Michael Borth envisions methods to update software without introducing new risks. ‘Analysing AI in vehicles and updating such systems with attention to possible impacts remains a research topic. Additionally, we need to understand the various reasons for updates.’
‘Software bugs can destabilise the system, degradation occurs over time, and external changes, like new transportation modes and infrastructure, continuously evolve. We must detect these developments early, differentiate their origins, and respond effectively without introducing undue risk.’

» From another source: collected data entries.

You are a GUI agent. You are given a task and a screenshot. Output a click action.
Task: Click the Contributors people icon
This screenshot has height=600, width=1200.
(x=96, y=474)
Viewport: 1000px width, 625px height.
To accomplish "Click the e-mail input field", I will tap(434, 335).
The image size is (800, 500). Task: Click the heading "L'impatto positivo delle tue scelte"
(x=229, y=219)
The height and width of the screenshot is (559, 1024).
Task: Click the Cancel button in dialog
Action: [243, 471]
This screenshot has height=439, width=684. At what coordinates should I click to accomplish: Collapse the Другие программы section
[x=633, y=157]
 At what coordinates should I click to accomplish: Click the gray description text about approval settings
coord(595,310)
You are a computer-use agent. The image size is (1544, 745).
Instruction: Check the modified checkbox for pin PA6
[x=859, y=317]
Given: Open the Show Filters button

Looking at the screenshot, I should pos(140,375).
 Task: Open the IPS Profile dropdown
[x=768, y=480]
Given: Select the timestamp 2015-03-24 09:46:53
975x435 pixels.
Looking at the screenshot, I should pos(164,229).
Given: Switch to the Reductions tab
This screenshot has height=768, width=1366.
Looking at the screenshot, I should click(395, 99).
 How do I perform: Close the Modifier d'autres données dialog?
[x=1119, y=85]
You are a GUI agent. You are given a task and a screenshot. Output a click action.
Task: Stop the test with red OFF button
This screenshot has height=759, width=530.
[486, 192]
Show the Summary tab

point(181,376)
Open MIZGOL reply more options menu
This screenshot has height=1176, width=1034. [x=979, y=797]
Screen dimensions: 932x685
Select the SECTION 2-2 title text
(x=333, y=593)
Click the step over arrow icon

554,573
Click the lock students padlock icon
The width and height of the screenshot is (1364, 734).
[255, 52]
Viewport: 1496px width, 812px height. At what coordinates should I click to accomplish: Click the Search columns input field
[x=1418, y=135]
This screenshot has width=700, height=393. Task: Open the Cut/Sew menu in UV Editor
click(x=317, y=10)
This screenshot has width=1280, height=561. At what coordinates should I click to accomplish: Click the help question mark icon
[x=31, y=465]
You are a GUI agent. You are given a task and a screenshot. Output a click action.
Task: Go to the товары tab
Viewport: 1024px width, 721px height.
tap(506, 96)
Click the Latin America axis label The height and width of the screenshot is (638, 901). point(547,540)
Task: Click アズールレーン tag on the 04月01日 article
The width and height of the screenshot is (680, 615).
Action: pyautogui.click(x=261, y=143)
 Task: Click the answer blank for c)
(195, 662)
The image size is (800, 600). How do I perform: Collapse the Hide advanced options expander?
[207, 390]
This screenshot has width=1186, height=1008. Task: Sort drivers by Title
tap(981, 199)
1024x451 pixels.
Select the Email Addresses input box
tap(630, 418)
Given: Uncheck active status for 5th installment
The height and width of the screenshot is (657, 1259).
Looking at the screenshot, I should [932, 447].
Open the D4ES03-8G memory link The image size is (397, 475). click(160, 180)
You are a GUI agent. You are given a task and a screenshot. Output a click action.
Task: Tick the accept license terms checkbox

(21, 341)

Functionality and safety go hand in hand
At TNO's Integrated Vehicle & Safety department, the AI team is dedicated to enhancing both functionality and safety in Software-Defined Vehicles (SDVs). Michael Borth explains: ‘Our Safety4AI initiative tackles challenges like System Validation and Verification when AI is involved. We also research Competence Assessment at runtime, which means that a vehicle can assess whether it's equipped to handle an upcoming situation. Additionally, Lifecycle Management ensures that ADS or ADAS can adapt to a changing world, focusing on new system analytics and assessment methods.’
Borth and his team are modelling vehicles and their AI, factoring in interactions with humans, the environment, and various driving scenarios. ‘We use advanced system-level reasoning AI to identify risks and provide safety argumentation, considering the system state, environment, and scenarios.’
‘This reasoning AI employs probabilistic and causal reasoning, making it understandable and explainable. This approach is crucial for ensuring that the AI in ADS and ADAS is trustworthy,’ says Borth.
‘It’s fair to say that we offer a unique combination of expertise, ranging from software and system engineering methodologies to AI expertise, and from human-machine interactions to moral evaluations.’
‘It will happen’
When asked about the future of Automated Driving, Michael Borth maintains a realistic perspective. ‘Automated driving will happen, but I expect it to unfold differently than some current trends suggest. Success requires closer collaboration among experts in AI, automotive, and safety domains, and a deeper understanding of each other's disciplines.’
‘To address safety and trust concerns, we need systems with a different type of AI, engineered with novel methodologies. Additionally, we must collaboratively determine the 'how,' 'where,' and 'why' of Automated Driving—especially to tackle the significant challenge of transitioning from the current state to a potentially better future.’
A unique combination of expertise
TNO’s has all the knowledge and experience to guide the industry and authorities towards that future. Michael Borth: ‘It’s fair to say that we offer a unique combination of expertise, ranging from software and system engineering methodologies to AI expertise, and from human-machine interactions to moral evaluations.’
‘As an independent, societal driven research organisation committed to safer mobility, this makes us a valuable partner for road authorities as well as for car manufactures and their suppliers. It’s a long, but important journey – by taking responsibility together we will get there.’